Stated problem
Put the lines of the entries below into a JSON list of strings, one string per line and with blank lines omitted. Start at the first line of the entries and stop after the line containing "Action: [x=35, y=19]".
═════ Provided data
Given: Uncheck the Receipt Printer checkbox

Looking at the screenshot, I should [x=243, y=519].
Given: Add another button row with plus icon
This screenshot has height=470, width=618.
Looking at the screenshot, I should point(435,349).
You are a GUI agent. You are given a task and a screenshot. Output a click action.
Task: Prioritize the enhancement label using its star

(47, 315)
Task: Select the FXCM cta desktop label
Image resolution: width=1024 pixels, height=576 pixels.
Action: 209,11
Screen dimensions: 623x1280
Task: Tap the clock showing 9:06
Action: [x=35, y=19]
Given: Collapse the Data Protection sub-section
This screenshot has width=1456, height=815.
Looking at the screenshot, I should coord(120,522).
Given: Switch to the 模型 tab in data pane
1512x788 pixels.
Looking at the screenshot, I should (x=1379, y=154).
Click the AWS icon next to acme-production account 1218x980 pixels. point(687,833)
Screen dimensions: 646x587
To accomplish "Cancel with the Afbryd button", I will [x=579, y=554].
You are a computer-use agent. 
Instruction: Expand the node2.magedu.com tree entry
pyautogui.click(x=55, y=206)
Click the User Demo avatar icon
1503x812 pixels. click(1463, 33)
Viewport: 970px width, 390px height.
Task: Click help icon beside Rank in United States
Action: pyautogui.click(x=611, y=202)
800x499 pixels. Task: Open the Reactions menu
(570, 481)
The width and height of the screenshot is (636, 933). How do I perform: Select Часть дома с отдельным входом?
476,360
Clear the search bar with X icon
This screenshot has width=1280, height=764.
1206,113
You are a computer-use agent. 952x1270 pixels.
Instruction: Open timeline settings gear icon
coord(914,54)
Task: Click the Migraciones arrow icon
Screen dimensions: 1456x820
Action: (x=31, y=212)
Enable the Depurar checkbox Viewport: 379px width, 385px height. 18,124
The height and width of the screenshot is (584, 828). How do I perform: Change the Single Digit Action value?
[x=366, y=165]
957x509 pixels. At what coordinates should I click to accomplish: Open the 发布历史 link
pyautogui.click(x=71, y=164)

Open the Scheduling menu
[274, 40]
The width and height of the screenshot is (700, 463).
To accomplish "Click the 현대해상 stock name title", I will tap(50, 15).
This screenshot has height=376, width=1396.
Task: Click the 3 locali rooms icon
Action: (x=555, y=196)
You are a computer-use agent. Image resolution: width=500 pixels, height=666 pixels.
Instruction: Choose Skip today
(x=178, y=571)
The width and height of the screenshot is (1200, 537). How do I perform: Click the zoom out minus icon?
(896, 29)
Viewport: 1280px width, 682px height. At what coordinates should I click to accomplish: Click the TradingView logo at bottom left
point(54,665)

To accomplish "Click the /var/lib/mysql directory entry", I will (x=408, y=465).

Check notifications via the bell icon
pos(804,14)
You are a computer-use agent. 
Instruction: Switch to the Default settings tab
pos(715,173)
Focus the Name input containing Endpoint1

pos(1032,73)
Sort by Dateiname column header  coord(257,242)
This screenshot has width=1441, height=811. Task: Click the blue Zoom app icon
══════════
Worked solution
[
  "Given: Uncheck the Receipt Printer checkbox",
  "Looking at the screenshot, I should [x=243, y=519].",
  "Given: Add another button row with plus icon",
  "This screenshot has height=470, width=618.",
  "Looking at the screenshot, I should point(435,349).",
  "You are a GUI agent. You are given a task and a screenshot. Output a click action.",
  "Task: Prioritize the enhancement label using its star",
  "(47, 315)",
  "Task: Select the FXCM cta desktop label",
  "Image resolution: width=1024 pixels, height=576 pixels.",
  "Action: 209,11",
  "Screen dimensions: 623x1280",
  "Task: Tap the clock showing 9:06",
  "Action: [x=35, y=19]"
]